* [Task description]: Among the lines below, restate word for word only those from the line with "help question icon" through the line with "You are a computer-use agent. This", with both end lines kept.

* [Input material]:
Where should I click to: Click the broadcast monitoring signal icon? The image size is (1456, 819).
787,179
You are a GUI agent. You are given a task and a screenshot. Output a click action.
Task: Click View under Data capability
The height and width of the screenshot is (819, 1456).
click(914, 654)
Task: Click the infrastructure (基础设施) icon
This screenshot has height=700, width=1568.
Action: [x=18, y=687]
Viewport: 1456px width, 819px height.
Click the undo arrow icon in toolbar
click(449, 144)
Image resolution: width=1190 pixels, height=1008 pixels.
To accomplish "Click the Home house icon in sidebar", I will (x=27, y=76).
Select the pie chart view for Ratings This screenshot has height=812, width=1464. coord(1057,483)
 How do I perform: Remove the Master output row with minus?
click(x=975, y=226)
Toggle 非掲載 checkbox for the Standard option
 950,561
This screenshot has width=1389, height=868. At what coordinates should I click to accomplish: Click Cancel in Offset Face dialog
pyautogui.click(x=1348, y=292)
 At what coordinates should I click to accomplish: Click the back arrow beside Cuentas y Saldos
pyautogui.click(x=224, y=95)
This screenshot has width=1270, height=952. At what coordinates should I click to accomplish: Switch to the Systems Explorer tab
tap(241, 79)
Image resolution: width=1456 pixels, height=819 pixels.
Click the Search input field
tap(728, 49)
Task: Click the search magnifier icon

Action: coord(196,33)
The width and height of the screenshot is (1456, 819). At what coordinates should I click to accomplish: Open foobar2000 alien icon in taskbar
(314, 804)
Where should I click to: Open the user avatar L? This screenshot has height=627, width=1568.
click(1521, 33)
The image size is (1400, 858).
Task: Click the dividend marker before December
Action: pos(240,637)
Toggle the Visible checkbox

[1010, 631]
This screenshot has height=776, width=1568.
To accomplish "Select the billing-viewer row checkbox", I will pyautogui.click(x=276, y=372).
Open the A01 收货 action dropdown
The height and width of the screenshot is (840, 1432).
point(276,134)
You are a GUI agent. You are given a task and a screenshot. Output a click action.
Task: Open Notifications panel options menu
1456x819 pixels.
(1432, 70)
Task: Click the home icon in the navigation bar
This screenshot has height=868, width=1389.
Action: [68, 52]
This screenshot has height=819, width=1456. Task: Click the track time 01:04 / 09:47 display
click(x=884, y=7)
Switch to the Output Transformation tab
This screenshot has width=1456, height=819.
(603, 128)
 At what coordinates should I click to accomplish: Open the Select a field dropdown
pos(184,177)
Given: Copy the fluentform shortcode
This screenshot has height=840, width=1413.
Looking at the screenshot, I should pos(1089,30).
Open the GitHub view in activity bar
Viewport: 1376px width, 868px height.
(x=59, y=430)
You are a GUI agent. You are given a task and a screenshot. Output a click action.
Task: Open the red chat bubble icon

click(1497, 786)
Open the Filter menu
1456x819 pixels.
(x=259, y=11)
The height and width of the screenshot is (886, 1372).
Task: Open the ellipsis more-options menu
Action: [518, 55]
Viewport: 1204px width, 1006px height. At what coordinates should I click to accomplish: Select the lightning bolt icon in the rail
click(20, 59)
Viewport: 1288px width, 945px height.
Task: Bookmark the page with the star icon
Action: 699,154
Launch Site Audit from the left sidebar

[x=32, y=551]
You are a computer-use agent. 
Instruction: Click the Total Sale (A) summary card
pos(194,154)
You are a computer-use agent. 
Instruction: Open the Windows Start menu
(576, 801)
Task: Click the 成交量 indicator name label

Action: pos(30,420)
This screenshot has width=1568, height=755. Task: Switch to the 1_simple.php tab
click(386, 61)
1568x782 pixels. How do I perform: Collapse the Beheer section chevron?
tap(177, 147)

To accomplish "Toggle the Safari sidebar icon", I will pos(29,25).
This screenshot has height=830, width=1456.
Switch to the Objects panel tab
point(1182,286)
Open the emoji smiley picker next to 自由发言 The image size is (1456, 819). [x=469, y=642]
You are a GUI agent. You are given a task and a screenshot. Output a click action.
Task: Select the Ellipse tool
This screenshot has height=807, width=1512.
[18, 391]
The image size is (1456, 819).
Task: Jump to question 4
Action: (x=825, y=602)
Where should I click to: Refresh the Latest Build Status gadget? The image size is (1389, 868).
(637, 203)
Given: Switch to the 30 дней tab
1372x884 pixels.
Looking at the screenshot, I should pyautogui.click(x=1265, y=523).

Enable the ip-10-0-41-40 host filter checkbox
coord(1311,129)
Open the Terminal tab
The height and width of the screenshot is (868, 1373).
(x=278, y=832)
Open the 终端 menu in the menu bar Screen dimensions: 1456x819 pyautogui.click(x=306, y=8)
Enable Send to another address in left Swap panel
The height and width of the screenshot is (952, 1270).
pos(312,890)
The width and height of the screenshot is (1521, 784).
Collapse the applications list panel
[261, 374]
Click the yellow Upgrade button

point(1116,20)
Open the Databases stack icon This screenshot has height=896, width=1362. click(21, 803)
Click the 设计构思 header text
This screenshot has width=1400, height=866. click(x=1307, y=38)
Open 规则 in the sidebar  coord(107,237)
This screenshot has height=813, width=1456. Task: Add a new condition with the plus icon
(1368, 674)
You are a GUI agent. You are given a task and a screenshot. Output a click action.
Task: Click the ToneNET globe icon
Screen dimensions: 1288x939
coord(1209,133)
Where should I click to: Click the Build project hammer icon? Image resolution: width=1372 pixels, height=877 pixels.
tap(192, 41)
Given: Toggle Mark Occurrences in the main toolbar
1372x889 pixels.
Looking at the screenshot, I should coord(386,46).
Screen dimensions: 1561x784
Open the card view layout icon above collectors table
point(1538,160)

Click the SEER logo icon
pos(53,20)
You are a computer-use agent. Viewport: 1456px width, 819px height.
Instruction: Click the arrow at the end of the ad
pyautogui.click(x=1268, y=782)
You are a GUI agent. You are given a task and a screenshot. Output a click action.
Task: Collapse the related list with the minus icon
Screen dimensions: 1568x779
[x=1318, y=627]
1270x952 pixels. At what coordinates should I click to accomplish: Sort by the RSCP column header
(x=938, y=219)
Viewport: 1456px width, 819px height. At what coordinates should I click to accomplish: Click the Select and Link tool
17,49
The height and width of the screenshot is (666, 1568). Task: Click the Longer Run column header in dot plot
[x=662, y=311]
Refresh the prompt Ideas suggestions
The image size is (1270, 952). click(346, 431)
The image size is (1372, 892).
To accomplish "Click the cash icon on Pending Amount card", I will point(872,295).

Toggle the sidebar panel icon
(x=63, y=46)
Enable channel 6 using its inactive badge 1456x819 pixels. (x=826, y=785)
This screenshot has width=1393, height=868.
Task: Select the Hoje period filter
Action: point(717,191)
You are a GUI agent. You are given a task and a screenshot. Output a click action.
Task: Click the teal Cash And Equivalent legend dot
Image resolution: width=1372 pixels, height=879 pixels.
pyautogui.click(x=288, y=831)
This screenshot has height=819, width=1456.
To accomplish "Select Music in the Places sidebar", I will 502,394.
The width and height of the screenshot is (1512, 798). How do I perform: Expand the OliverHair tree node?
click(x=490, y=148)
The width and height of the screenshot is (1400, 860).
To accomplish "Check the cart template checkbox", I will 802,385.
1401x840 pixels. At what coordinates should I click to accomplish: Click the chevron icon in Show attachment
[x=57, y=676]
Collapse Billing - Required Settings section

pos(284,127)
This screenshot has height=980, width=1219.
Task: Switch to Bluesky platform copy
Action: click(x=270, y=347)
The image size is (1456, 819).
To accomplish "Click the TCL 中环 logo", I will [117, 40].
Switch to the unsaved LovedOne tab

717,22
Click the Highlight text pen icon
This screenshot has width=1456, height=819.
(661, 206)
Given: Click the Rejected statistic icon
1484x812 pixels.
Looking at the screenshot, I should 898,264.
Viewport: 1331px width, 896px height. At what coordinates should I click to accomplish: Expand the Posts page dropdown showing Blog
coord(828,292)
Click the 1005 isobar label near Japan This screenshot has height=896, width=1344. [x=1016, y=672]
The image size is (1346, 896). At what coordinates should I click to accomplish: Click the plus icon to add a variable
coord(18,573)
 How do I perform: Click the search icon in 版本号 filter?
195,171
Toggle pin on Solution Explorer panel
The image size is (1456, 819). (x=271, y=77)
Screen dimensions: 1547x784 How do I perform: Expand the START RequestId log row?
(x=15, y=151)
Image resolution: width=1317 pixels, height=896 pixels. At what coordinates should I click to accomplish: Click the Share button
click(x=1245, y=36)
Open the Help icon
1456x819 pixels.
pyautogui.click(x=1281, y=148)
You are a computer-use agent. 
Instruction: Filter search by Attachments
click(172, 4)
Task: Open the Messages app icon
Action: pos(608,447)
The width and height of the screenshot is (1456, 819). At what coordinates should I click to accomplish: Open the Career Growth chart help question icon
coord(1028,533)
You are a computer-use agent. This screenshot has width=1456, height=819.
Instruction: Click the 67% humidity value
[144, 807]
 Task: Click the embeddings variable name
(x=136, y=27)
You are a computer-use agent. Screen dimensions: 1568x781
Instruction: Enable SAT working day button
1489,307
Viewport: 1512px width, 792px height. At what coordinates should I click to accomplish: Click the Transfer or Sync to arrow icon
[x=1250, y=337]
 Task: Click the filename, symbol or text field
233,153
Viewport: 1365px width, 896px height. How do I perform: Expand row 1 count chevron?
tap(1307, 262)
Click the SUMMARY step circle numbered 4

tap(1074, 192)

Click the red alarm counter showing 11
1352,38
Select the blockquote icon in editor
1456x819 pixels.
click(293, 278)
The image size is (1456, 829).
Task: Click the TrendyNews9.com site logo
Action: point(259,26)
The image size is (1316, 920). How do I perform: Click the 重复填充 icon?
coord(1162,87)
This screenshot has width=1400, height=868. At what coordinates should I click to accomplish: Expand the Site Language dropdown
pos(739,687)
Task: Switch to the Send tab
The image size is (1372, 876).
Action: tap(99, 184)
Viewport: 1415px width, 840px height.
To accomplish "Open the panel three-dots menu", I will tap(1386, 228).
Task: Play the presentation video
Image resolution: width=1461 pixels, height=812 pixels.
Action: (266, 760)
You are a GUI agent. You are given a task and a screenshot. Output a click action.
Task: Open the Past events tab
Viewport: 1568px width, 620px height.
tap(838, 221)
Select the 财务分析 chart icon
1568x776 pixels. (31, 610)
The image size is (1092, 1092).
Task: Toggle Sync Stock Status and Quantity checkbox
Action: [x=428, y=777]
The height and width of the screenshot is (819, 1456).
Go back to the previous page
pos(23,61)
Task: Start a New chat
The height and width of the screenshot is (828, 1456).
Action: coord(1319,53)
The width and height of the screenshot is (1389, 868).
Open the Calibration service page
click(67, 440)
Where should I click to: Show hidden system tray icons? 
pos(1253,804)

* [Exercise solution]:
The width and height of the screenshot is (1456, 819). At what coordinates should I click to accomplish: Open the Career Growth chart help question icon
coord(1028,533)
You are a computer-use agent. This screenshot has width=1456, height=819.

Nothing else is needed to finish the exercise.